§ STATED GOAL 1
Copy the portion of the CUDPP documentation starting at "See also: cudppPlan, CUDPPConfiguration, CUDPPAlgorithm" and ending at "the Burrows-Wheeler Transform.".
§ STATED GOAL 2
Proceed with the CUDPP Burrows-Wheeler Transform documentation, writing what comes after its final sentence.

§ PROVIDED TEXT
## Begin
Returns: CUDPPResult indicating success or error condition

See also: cudppPlan, CUDPPConfiguration, CUDPPAlgorithm

CUDPP_DLL CUDPPResult cudppBurrowsWheelerTransform	(	CUDPPHandle	planHandle,
		unsigned char *	d_in,
		unsigned char *	d_out,
		int *	d_index,
		size_t	numElements
	)

Performs the Burrows-Wheeler Transform.

Performs a parallel Burrows-Wheeler transform on 1,048,576 elements. The BWT leverages a string-sort algorithm based on merge-sort.

Currently, the BWT can only be performed on 1,048,576 (uchar) elements.
The transformed string is written to d_x.
The BWT index (used during the reverse-BWT) is recorded as an int in d_index.
## End
§ MATERIAL
## Begin
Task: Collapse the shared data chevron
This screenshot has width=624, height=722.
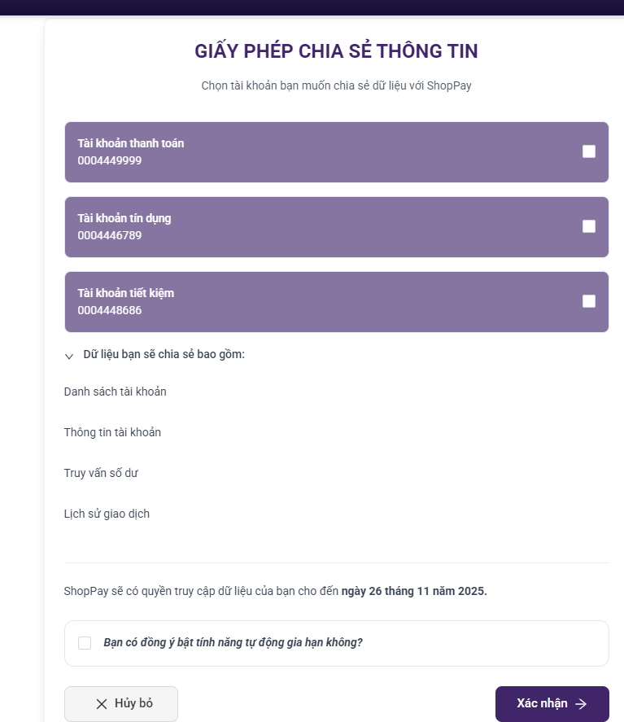Action: click(x=69, y=356)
## End
§ TASK ANSWER 1
See also: cudppPlan, CUDPPConfiguration, CUDPPAlgorithm

CUDPP_DLL CUDPPResult cudppBurrowsWheelerTransform	(	CUDPPHandle	planHandle,
		unsigned char *	d_in,
		unsigned char *	d_out,
		int *	d_index,
		size_t	numElements
	)

Performs the Burrows-Wheeler Transform.

§ TASK ANSWER 2
Parameters

[in]	planHandle	Handle to plan for BWT
[out]	d_in	BWT Index
[out]	d_out	Output data
[in]	d_index	Input data
[in]	numElements	Number of elements

Returns: CUDPPResult indicating success or error condition

See also: cudppPlan, CUDPPConfiguration, CUDPPAlgorithm

CUDPP_DLL CUDPPResult cudppMoveToFrontTransform	(	CUDPPHandle	planHandle,
		unsigned char *	d_in,
		unsigned char *	d_out,
		size_t	numElements
	)

Performs the Move-to-Front Transform.

Performs a parallel move-to-front transform on 1,048,576 elements. The MTF uses a scan-based algorithm to parallelize the computation. The MTF uses a scan-based algorithm described in our paper "Parallel Lossless Data Compression on the GPU". (See the References bibliography).

Currently, the MTF can only be performed on 1,048,576 (uchar) elements.
The transformed string is written to d_mtfOut.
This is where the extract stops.